Rocky Mountain National Park is a spectacle of unimaginable magnificence, Trail Ridge Road rising into the clouds to 12,183 feet — above tree line, into the tundra. We stopped frequently. On one giant slope, far enough from the road for quiet to rule at last, I stood alone on a rock outcropping and savored the sensation of massive wind-driven fluidity. Maggie watched me for a moment, and then bubbled into a sudden exultation of irrepressible childlike exuberance, closing the space between us in an open-armed dash and appearing warm in my arms. Light rain ticking ripstop. Hair beaded with droplets. Warm, warm human holding me in a place primordial, vast, humbling. A kiss.
The love of this moment pervaded the day, each stop another discovery, another step further from the habit of suburban mediocrity. Visibility a van-length; occasional lines of headlights appearing bright on white and passing into our past, sometimes a sign, sometimes a solar-powered bathroom that flushes with oil. We stopped at that one, confirmed the relative specific gravities of oil and water, and walked into the tundra — trail-bound, hushed in blowing cloud, somewhere in the skies of America. Tiny flowers, tiny beasts; an ecosystem fragile, a place bizarre. Closer we grew.
Down the mountain, over the divide, west at last. The sky show of evening kept our faces to the windshield, gaping out and up at a confluence of mountains, lake, and sky that evolved from moment to moment like a concerto — bound by theme, constrained by style and key, yet free to roam through variations infinite until all scores are settled and the tonic nigh. Sunset itself was anticlimactic: we turned the volume down and devoted ourselves to finding a home for the night. And it was thus we came to be in Granby.
“KA8OVA,” I told the man behind the counter, “and that’s KA8ZYW out there in the van.”
“Well, hello!” came the grin. “I’m KA0SWQ, and P’s in the other room.”

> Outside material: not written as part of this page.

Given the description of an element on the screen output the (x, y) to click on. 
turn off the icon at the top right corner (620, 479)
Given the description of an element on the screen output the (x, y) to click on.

So began the stay at the Frontier Motel, presided over with humor and delight by Pat and Rich Agnew. They promised to let us take a late Jacuzzi and sent us off to eat at the Longbranch — an unlikely place in this frontier town. Food exquisite, the Smothered Mexican Combination alive from item to item unlike the homogeneous sameness of most such dishes; Maggie’s trout perfect. Ya never know in a place like this — the chef is European, sick of big cities. Maggie’s thinking of writing a companion book, a book by my companion, a compendium of eateries and recipes discovered through the endless wanderings of two sensory mendicants. Maggie might not put it quite like that, but that’s the way it feels.
Tired bad, but last gasp: tub room. Frolic in the bubbles, moans lost in the wet roar, door open to the night pouring steam and admitting more of that crispy Colorado air. Earlier, when we’d left the room, I’d locked the key inside and now I had to play cat burglar to regain entry without waking our friendly hosts. Brought to mind a moment about 24 hours earlier, somewhere in the eastern Colorado plains, when I locked the keys in the van. Not like me, really, any of this. I climbed in through the sunroof, attracting more than one startled glance.
Just a jaunty way to hop into my van, ma’am — I used to drive a convertible.
And now, west again. Three days to make the drive to Vancouver, a lifetime of sights in between.